顾老爷子的后事已经处理得差不多了,顾容瑾找到顾容琛,提出要回英国。
“为什么不多在这边待会呢?”这要求提得一点蛛丝马迹都捕捉不到,给顾容琛来了一个措手不及。
在他心中,顾家会一直这样走下去,至少不会再有人离开,不知是苏简妩的心态影响了他,还是报纸上的头条,那一张硕大的,幸福的,和睦的全家福让他突然对“家”这个词心生眷恋。
其实他本性当中,并非外界盛传那般,不食人间五谷杂粮,他也有自己对家的留恋,只是无法与他人叙说。
顾容瑾笑得恬静温柔,是个真正的受过教养的名媛淑女,她轻轻坐下,转头对着顾容琛道,“爷爷的事情都已经处理得差不多了,现在你也开始重新投入工作,我也应该离开了。”
她说话老成,有着和她的年纪不相符合的成熟。
顾容琛停住手中的动作,愣神看着她,有那么一瞬间的恍惚,从她身上,他好像看到了另外一个女人的身影。
“我知道了,我会让简妩多去看看你的,有人陪着,你也能宽心一些,以后就别再想着回英国的事情了。”他哂然,自觉将对方想离开的缘由归结于在国内的无人陪伴,内心孤寂也是正常。
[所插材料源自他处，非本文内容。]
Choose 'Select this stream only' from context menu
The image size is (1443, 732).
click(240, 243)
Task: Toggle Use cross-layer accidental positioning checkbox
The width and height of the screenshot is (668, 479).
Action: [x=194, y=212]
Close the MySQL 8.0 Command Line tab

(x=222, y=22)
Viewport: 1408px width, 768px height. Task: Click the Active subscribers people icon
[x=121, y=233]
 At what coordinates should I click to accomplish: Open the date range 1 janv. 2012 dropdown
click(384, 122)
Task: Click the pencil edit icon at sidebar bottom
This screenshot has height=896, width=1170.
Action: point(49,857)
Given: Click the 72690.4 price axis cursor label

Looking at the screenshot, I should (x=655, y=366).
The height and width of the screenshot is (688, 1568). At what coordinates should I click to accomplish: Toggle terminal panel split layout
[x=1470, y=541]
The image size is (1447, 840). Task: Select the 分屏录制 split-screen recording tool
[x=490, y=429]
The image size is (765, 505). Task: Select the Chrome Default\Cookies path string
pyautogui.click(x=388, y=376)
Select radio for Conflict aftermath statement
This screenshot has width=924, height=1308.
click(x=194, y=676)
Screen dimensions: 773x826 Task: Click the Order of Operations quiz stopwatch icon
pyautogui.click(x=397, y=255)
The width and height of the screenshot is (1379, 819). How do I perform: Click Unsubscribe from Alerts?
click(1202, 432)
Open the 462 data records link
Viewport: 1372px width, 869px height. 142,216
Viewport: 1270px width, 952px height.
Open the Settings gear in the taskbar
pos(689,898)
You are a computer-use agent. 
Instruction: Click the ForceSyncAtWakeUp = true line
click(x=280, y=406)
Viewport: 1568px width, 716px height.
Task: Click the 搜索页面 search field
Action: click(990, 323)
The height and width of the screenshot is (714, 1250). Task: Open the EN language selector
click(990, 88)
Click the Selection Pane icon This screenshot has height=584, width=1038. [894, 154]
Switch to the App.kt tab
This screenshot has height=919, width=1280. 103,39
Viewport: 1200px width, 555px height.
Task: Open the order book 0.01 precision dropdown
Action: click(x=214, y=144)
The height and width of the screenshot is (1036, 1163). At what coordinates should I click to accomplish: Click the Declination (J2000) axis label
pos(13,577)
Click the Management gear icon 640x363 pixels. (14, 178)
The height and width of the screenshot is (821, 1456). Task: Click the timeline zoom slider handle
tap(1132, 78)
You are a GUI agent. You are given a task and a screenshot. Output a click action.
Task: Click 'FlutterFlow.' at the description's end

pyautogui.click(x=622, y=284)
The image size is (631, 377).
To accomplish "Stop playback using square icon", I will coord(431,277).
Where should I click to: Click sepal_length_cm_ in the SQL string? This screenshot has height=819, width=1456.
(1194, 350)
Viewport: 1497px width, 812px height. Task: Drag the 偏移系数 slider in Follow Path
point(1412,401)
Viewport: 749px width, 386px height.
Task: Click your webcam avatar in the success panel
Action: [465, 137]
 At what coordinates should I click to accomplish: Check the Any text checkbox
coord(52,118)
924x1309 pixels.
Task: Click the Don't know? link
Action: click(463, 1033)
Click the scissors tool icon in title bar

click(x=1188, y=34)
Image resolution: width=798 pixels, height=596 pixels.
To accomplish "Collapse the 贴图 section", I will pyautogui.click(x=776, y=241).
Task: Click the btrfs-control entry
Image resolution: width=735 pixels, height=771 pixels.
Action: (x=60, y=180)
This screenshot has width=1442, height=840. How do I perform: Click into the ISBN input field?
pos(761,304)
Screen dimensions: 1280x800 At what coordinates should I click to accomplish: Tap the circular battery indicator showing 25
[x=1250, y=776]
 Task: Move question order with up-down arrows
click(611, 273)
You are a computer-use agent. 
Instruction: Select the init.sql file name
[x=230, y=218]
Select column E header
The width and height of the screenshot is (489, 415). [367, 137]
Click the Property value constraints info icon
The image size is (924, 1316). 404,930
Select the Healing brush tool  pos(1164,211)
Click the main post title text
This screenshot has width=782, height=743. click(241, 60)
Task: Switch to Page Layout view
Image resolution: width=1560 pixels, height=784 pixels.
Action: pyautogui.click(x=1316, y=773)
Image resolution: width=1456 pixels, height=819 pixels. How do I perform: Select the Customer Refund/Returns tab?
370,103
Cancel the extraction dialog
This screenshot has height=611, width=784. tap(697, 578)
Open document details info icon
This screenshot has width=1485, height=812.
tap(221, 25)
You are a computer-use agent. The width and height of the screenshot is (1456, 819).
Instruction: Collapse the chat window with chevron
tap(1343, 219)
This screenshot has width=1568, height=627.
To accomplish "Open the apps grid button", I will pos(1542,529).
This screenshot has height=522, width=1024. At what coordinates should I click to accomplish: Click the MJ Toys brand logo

“不,不是这个意思。”女人轻摇头,笑着解释,“你想错了。”
看着一脸迷惑的顾容琛,她更加觉得好笑,什么时候,他顾容琛还有不明白了的时候了?
她收回视线,只看着面前玻璃茶几上那朵开得正艳的红玫瑰,花瓣上的水珠渐渐收拢起来,凝聚在花蕊中央,仿佛在花朵中形成了一个天然的湖泊,增添了几缕生气。
“你知道,我们家不光是在国内有产业,在国外也有。”她悠悠地说道,并不准备一口气全部说完。
停下话头,顾容瑾看了一眼坐在书桌前的男人,他眸光婉转,十有八九已经猜透她心里怎么想的。
可对顾家人来说,看破不说破是一种共识,在恰当的时候,这一点总是能为他们赢得比他人更好的印象。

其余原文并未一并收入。